Once someone has completed a meaningful number of missions, an old plan starts to feel stale even if it was good when created. The fix was a regeneration nudge. Small feature, but it makes the system feel much more alive.

What shipped

  • AI Skill Map
  • Plan persistence
  • Staleness nudge
  • Recommended path badges
  • Settings integration
  • Debug reset

Week 6 · Launch profile and onboarding

This week was about hardening and first-use quality. A launch profile went in to catch missing config early, which is exactly the kind of boring feature you only appreciate when it saves you later.

The bigger change was onboarding. Step 6 became a real lesson instead of a thin transitional screen. That mattered because onboarding should prove the product, not just explain it.

Niø also got upgraded from a more makeshift implementation to a proper SVG-based version. Small detail on paper, noticeable difference in polish inside the app.

What shipped

  • LaunchProfile diagnostics
  • Step 6 lesson hook redesign
  • Onboarding upsell screen
  • Daily limit sheet
  • Niø SVG
  • Neutral emotion state
  • XP chart improvements

Week 7 · The typography moment

Inter had done its job, but the app still felt closer to a clean prototype than a finished product. Switching to Poppins changed that faster than expected.

Typography changes are sometimes overstated. This one was real. The home screen headlines suddenly had more identity and more confidence. The rest of the interface followed.

That same stretch also locked the M24.2 design language across the product. The result was less about a single font swap and more about the whole app finally feeling internally consistent.

What shipped

  • Poppins typography
  • M24.2 design language
  • Onboarding rebuild
  • Paywall rebuild
  • SkillMapResultView rebuild
  • SkillConstellationView
  • LessonCard component
  • LanguagePickerView
  • ReviewService

Week 8 · News, notifications, and going bilingual

The AI News feature had existed before, but it was not yet behaving like a real product surface. This week gave it a proper backend, caching, and notification flow.

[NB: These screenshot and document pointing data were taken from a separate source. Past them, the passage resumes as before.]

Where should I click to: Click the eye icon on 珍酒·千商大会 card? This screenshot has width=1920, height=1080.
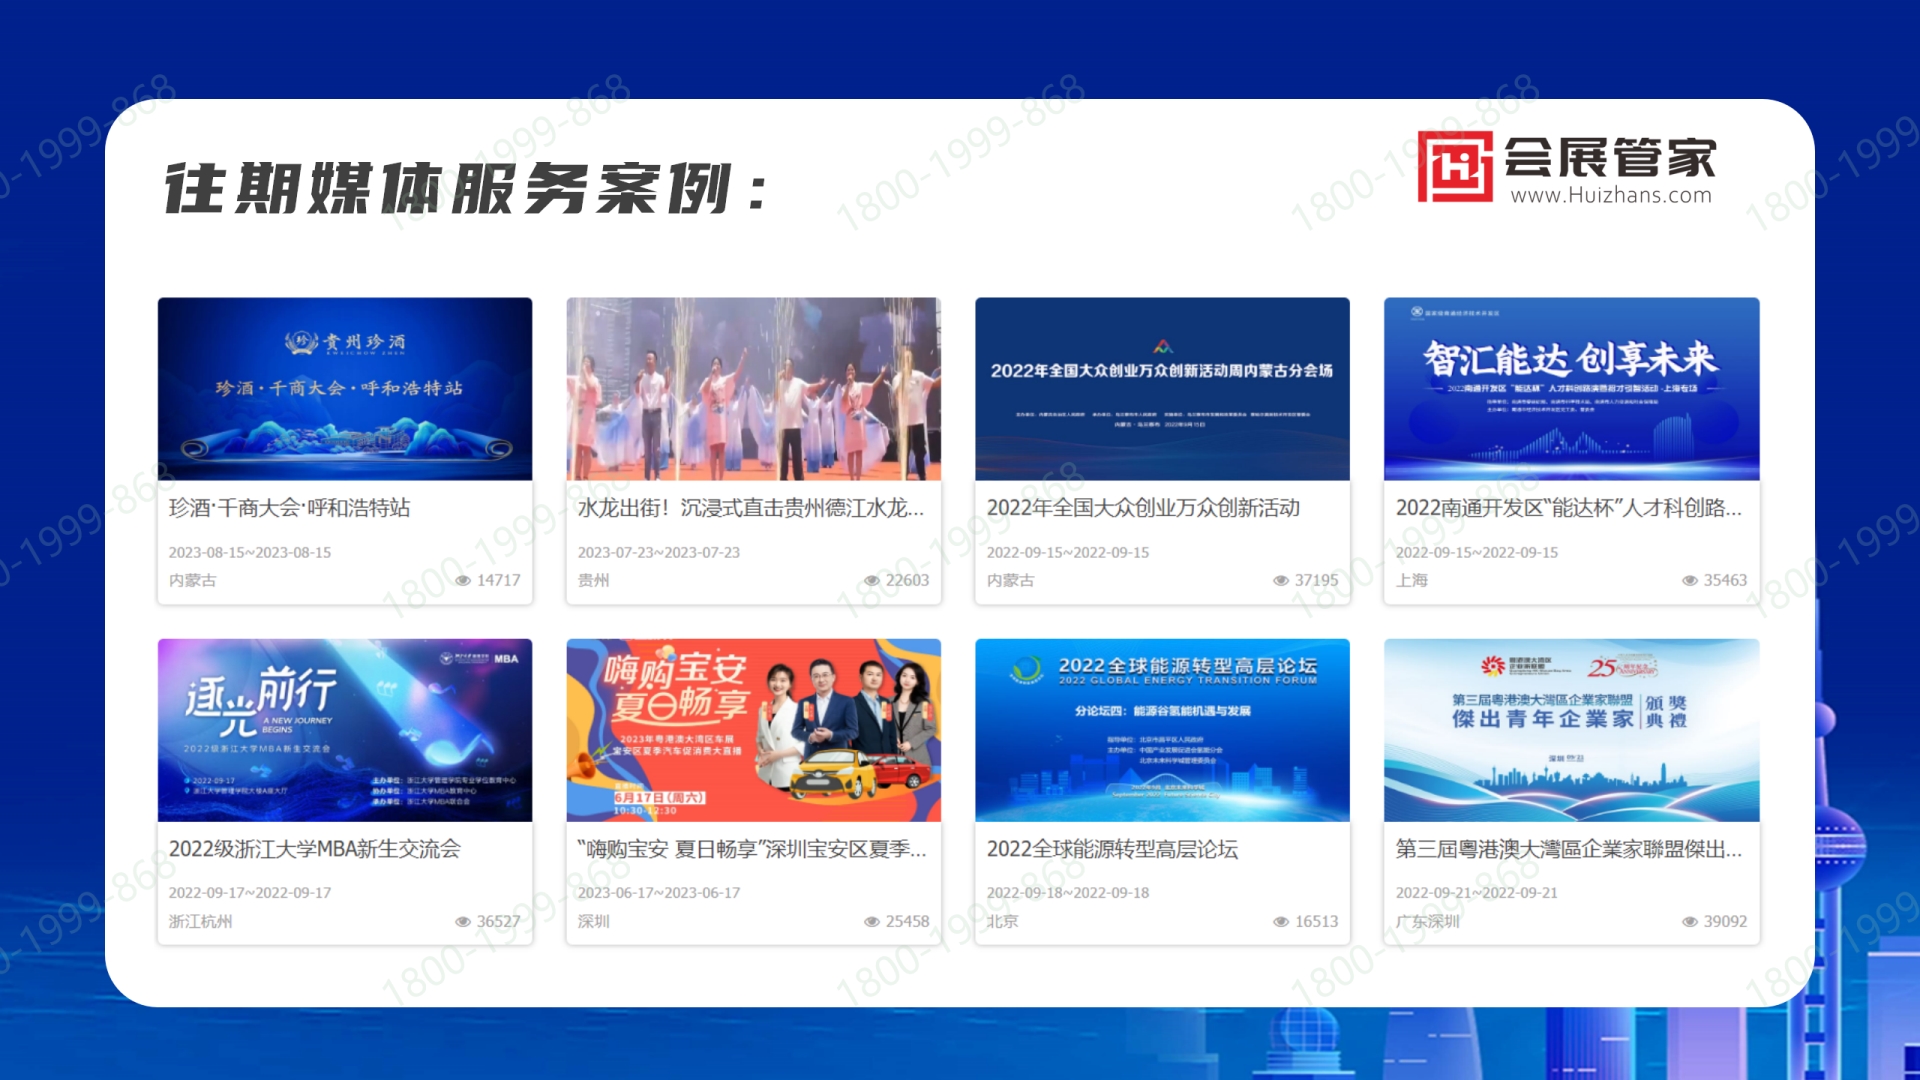pos(463,580)
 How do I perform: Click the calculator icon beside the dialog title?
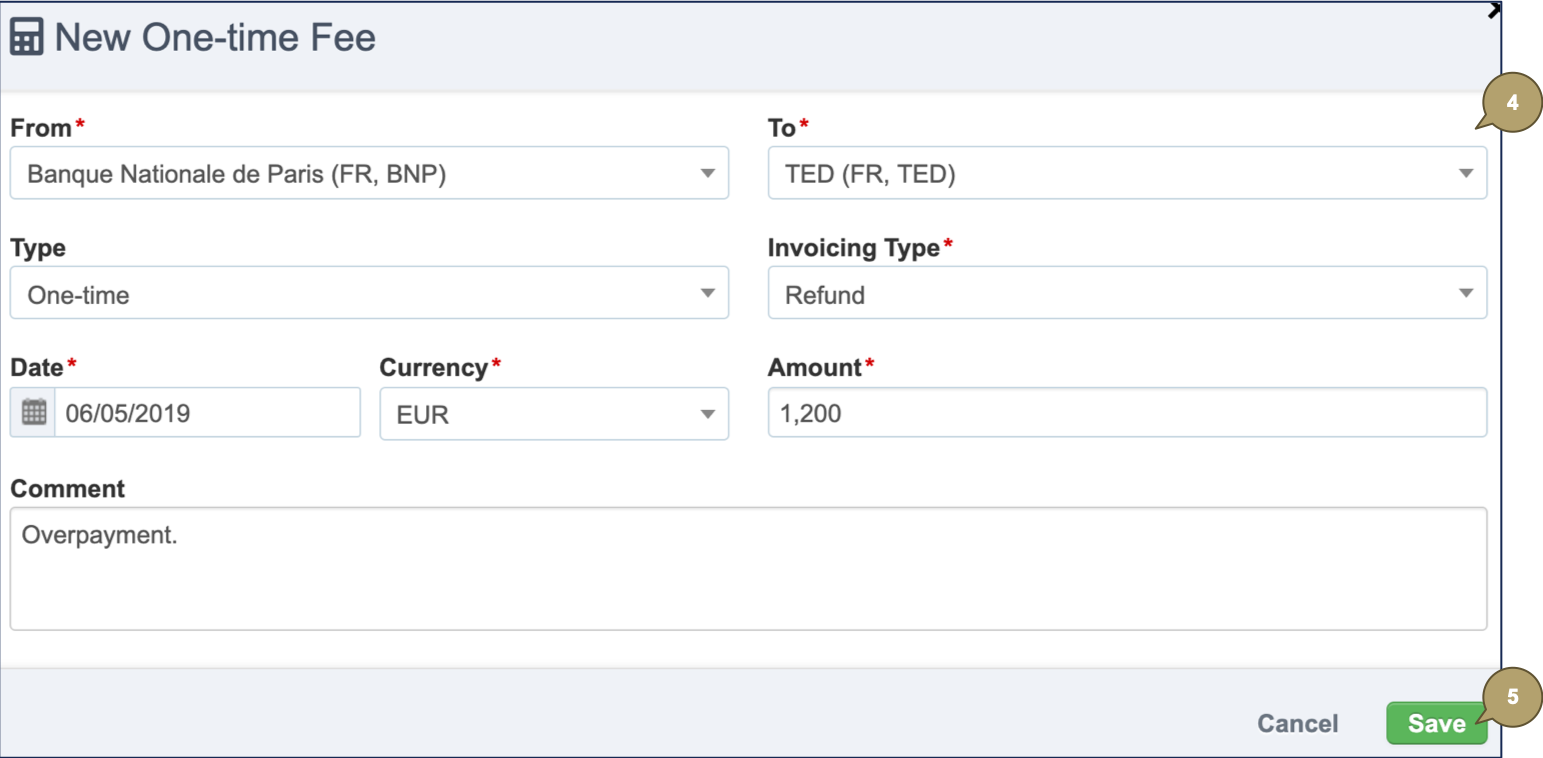point(26,38)
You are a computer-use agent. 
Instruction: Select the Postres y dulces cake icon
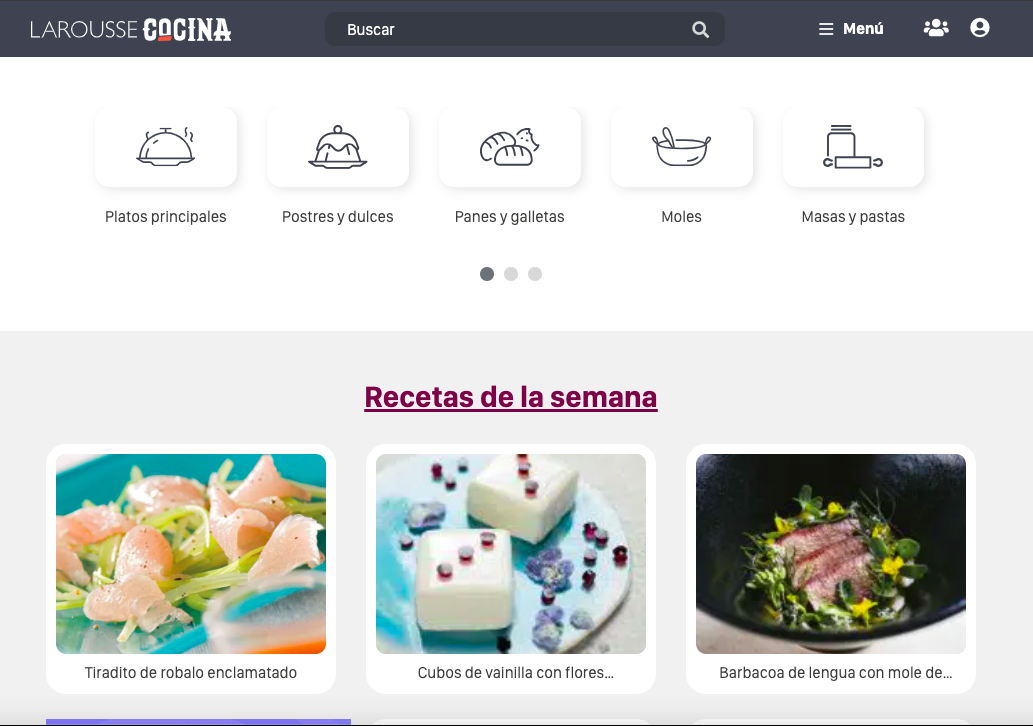(x=338, y=147)
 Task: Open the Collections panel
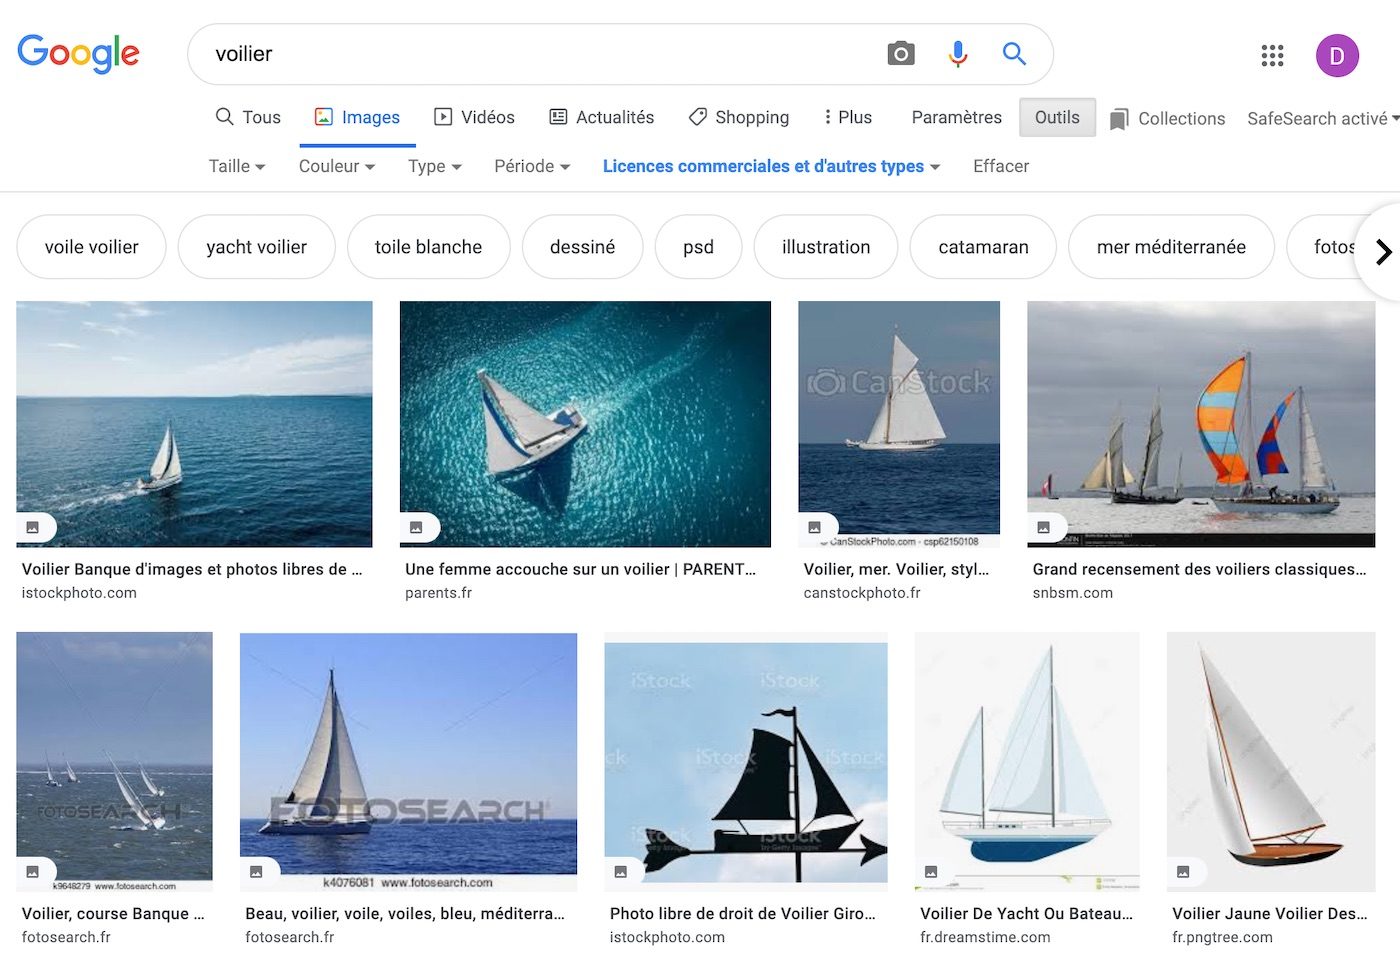coord(1167,118)
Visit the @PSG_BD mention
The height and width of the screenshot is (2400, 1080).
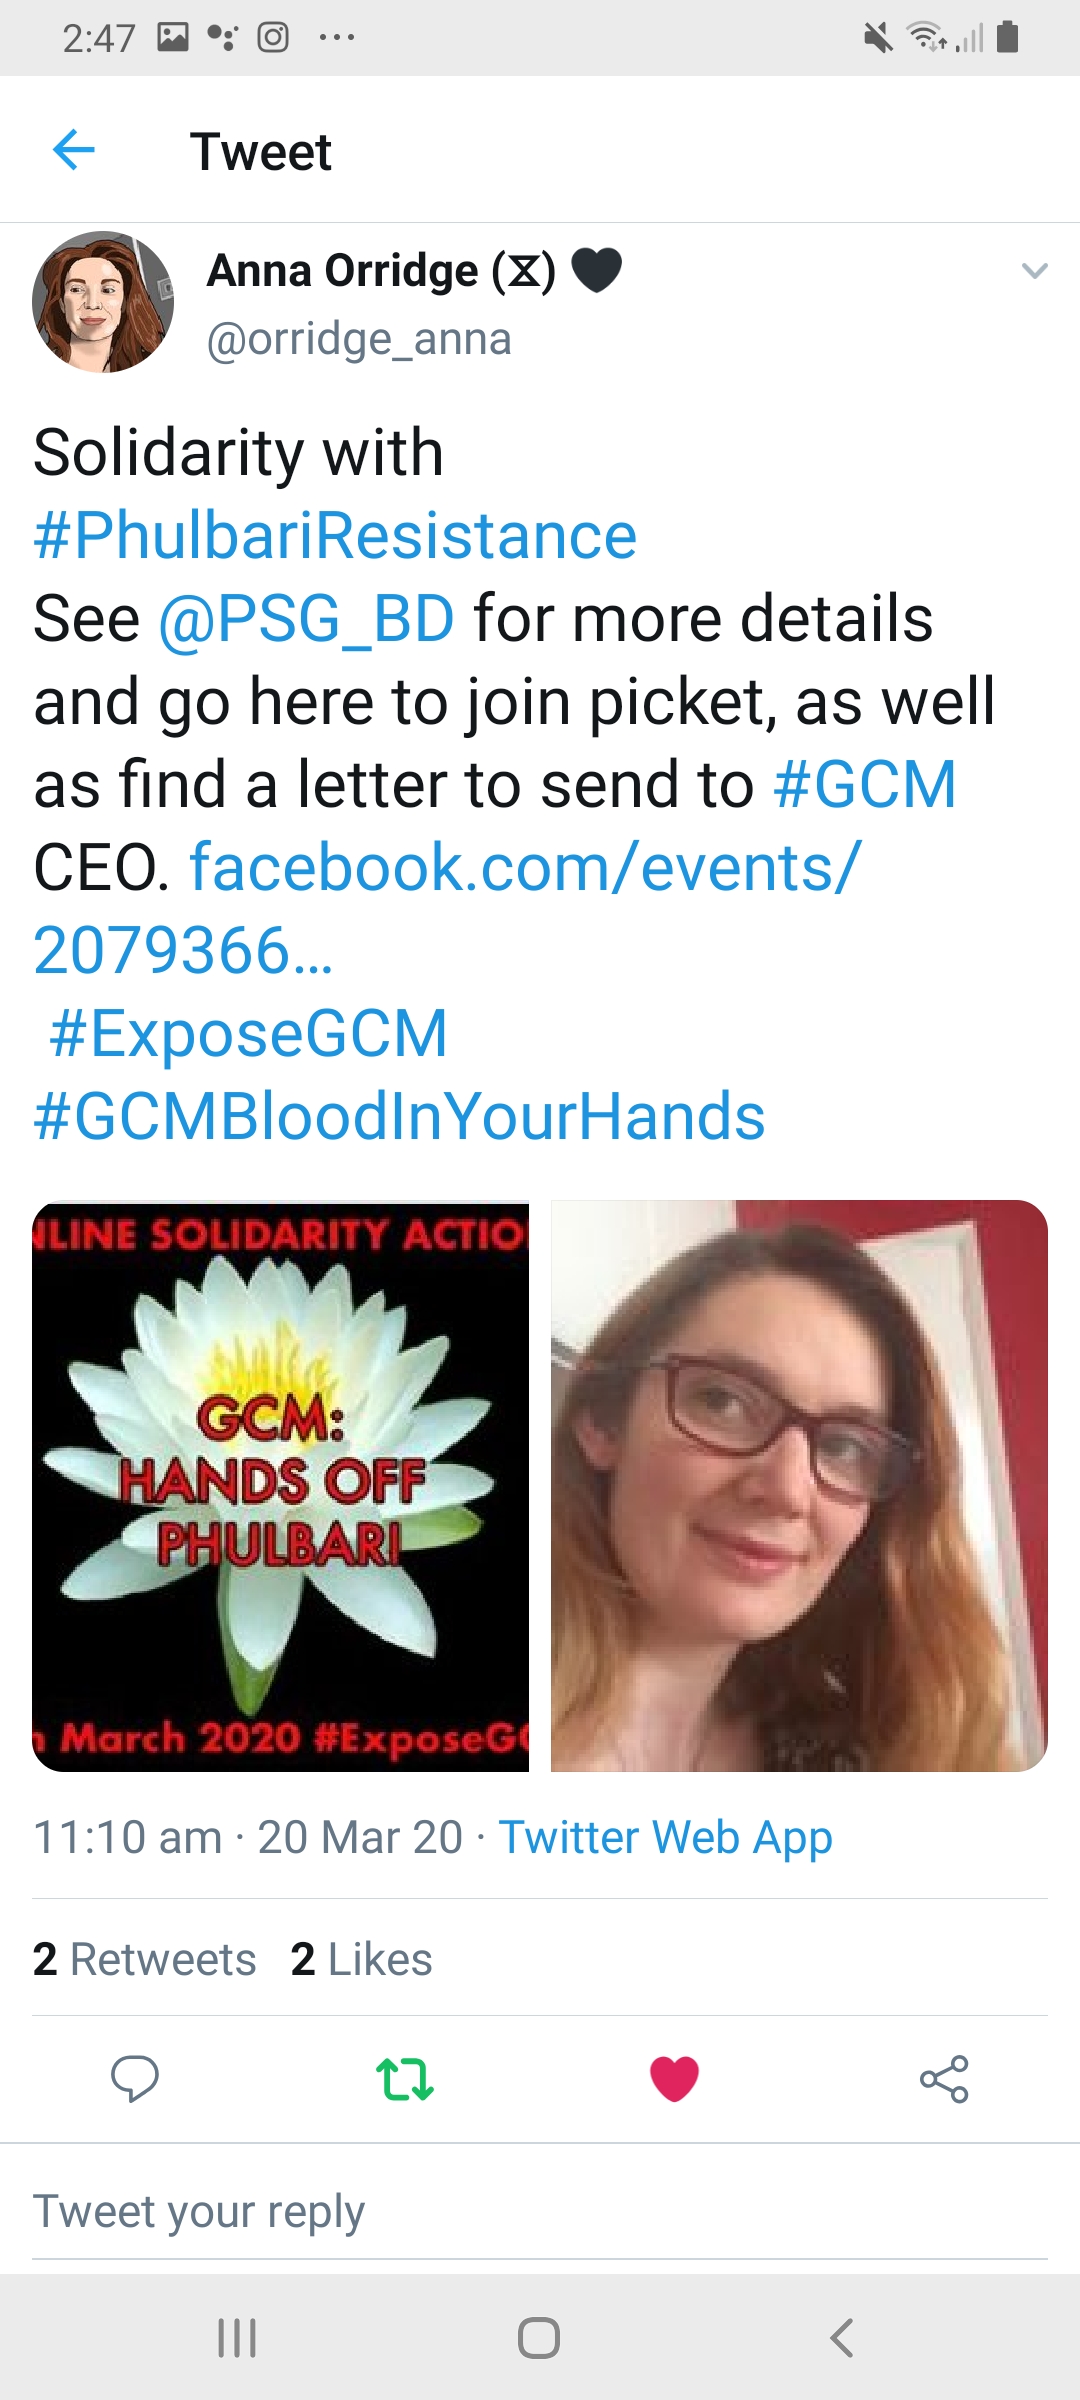(306, 619)
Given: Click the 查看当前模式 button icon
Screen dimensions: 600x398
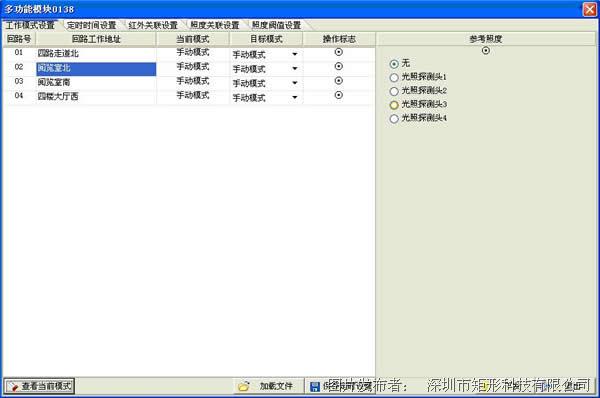Looking at the screenshot, I should (13, 387).
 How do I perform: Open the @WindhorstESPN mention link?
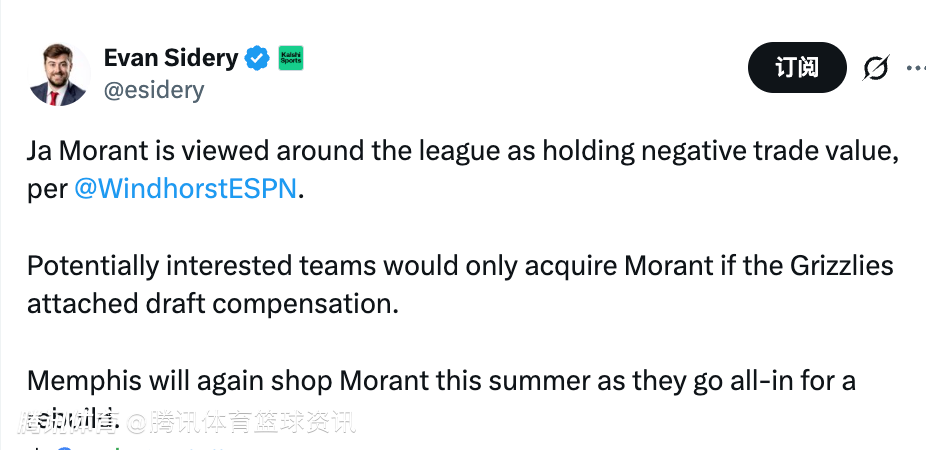tap(185, 189)
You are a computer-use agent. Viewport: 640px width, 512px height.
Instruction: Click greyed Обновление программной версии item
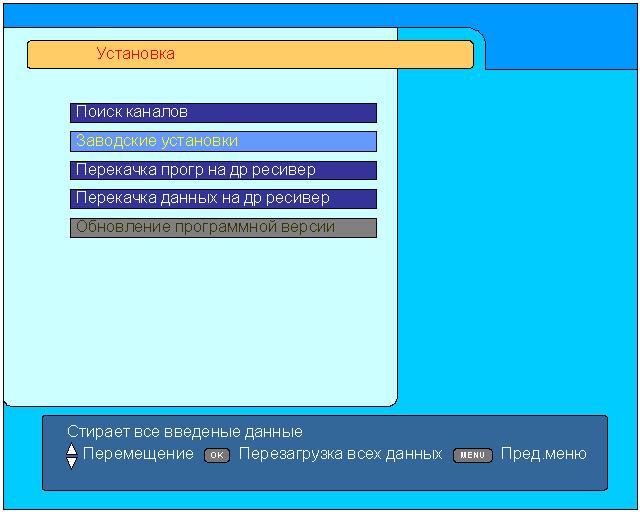223,228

The more important hidden work was bilingual lesson content. Earlier content decisions had left some parts of the app drifting into the wrong language depending on state. Fixing that meant normalizing content structure and shipping a migration for missed installs.

By the end of this week the app felt much closer to something submit-ready. Not finished forever, obviously, but real enough that the question changed from can we build this to how soon can we ship it.

What shipped

  • NewsService and Supabase integration
  • News notifications
  • Bilingual lesson content
  • Migration v11
  • Notification copy overhaul
  • Auth improvements

What it added up to

We started on March 4 with an empty Xcode project. By late April the app had 24 feature modules, five mission types, subscriptions, localization, a live AI skill map, a real brand system, and a content model that finally matched the product idea.

The build strategy mattered as much as the features. One focused module at a time. Tight scope. Verification before moving on. When something went sideways, we stopped after a few failed attempts and reset instead of grinding forward blindly.

Now the interesting part starts. Building the app is one thing. Putting it in people’s hands is where we find out if the idea actually holds up.